Early Voting’s Started in 34 States — Where Are the FY 2024 Border Numbers?

As I write this, we are 22 days into the month of October, and early voting in my (current) home state of North Carolina has been ongoing for five straight days. And yet CBP’s border and port encounters stats for the month of September — the last month of the federal government’s fiscal year — have yet to be released, even though they are traditionally published for any month on the 15th day of the succeeding month. What gives?
Flashback to October 2022. It’s been two years and a day — in the heat of a tight mid-term election and well after early voting had begun — since I asked a similar question. As I noted at that time:
Although the Biden administration has yet to admit as much, the border is in crisis. In fact, it is beyond a simple “crisis”; it has moved to the sphere of much stronger descriptors, along the lines of “disaster”, “catastrophe”, or “calamity”. And “chaos”.
In fact, it wasn’t until January 2024, when he was attempting to marshal support for the ill-fated “Senate border bill” (which at that point hadn’t yet been released) that Biden admitted that the border wasn’t secure, while DHS Secretary Alejandro Mayorkas didn’t concede that the border was in “crisis” until nearly three months later.
If I had been in the White House, and attempting to maintain my party’s control of the House in the 2022 mid-terms, I wouldn’t have been in any hurry to release those September numbers, either.
They revealed that more than 207,000 illegal migrants were apprehended at the Southwest border that month alone, capping off a fiscal year in which apprehensions rose to an all-time high of more than 2.2 million.

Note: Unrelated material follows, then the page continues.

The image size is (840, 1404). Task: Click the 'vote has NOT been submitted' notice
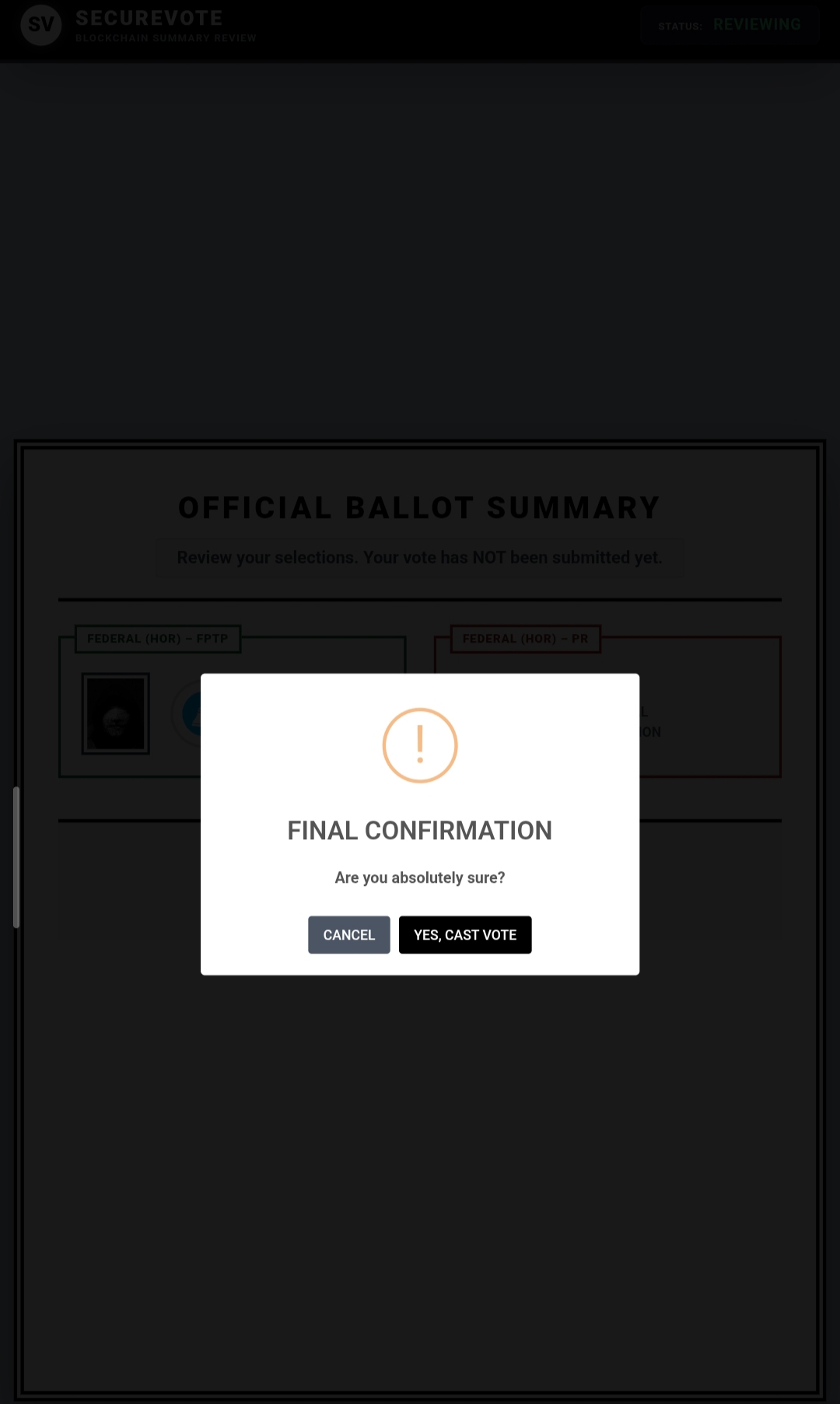click(x=420, y=558)
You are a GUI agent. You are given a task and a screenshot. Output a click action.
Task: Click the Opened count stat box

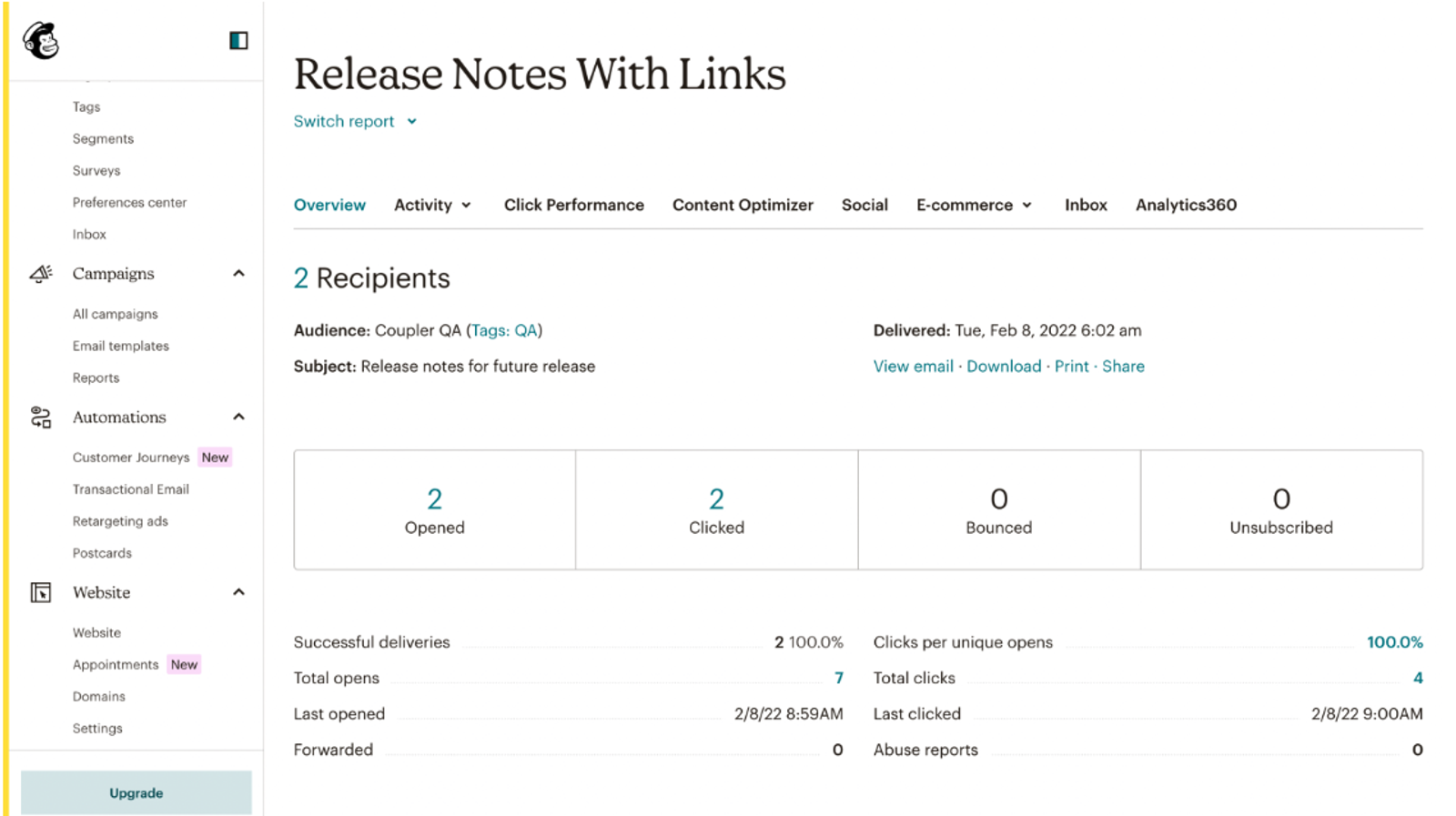pyautogui.click(x=435, y=510)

In fact, CBP’s FY 2022 final stats didn’t see the light of day until the dead of night, ultimately being released at 11:15 PM on Friday, October 21. My post was out that following Monday, and I think my headline breaking down those numbers was wholly apt: “Late Night CBP ‘News Dump’ Reveals the Border’s in Freefall”.
Fast-Forward to Now. Fast-forward to the present, and things are both better and worse (or either better or worse, depending on how you look at it) at the Southwest border than they were two years ago.
Through the first 11 months of FY 2024 (the end of August), Border Patrol agents apprehended nearly 1.477 million illegal entrants.
Absent some seismic wave of entrants in September that has thus far failed to leak out to the public, there will be around 1.53 million apprehensions last fiscal year when all is said and done — the sixth worst year for Southwest border apprehensions since FY 1960, when Border Patrol started keeping records. The last three fiscal years under Biden-Harris were the top three for apprehensions, but final apprehension numbers will plainly be better than they were that Friday night two years ago.
Or will they?
In FY 2021 and 2022, Title 42 was in effect, and agents could “expel” (turn around) many of the migrants that they apprehended and could send them back to Mexico. Title 42 has been over since May 2023, however, and now every migrant who is apprehended must be dealt with under the Immigration and Nationality Act (INA), or as the administration refers to it, “Title 8”.
Title 8/the INA is not the quick expulsion process that Title 42 was. Every apprehended migrant must now either be subject to expedited removal, “regular” removal (a years-long process when the alien is not detained), or be allowed to voluntarily depart or to withdraw his or her application for admission.
As a result of that more burdensome Title 8 process, an unknown number of migrants apprehended at the Southwest border who would have been expelled will now be released into the United States.
In the first 11 months of FY 2024, there were nearly 1.477 million Title 8 apprehensions — less than 20,000 fewer than in FY 2023 with one reporting month to go, and 300,000-plus more than in FY 2022.
Of course, that is just apprehensions: It does not include inadmissible aliens stopped by CBP officers at the Southwest border ports of entry, most because they lack proper documents to be admitted to the United States.
In FY 2022, there were just over 172,500 “inadmissibles” at the Southwest border ports of entry, nearly 430,000 in FY 2023, and more than 556,000 in the first 11 months of FY 2024 — a 223 percent increase in just two years. Looking just at Title 8 inadmissibles, that increase is even larger, 278 percent.
Combined, those Southwest border apprehensions and inadmissibles are what DHS has deemed “encounters” since March 2020. In FY 2022, there were 1.3 million CBP Southwest border Title 8 encounters; through the end of August, there were more than two million.
Regardless of whatever side of the illegal migration debate you’re on, you can make valid arguments for why that increase in encounters represents an increase or a decline in border security. Few in the media and even fewer in the public stick around for the finer points, however; the raw numbers are key.
That’s especially true when partisans are drawing and reinforcing their battle lines in advance of a hotly contested election. Don’t be surprised if both campaigns highlight the final tally in their final ads.
Understand: I’m not saying anybody is playing politics with CBP’s Southwest border numbers for FY 2024, but: (1) the timing of prior releases, especially when the numbers are indisputably bad, has been highly suspicious; and (2) if I were responsible for the policies and could control how the stats were released, I’d likely do so to my benefit.
North Carolina is hardly an outlier when it comes to early voting. By my count, it’s underway in 34 states, while in Virginia, Minnesota, South Dakota, and Vermont it’s been going on for over a month.
It’s incumbent upon DHS and CBP to release their border statistics in a timely manner, especially given how critical immigration is to voters this year. Friday night “news dumps” undermine voters’ confidence in the system — and bolstering Americans’ trust in their elected officials should be a key goal of our government, regardless of who wins on November 5.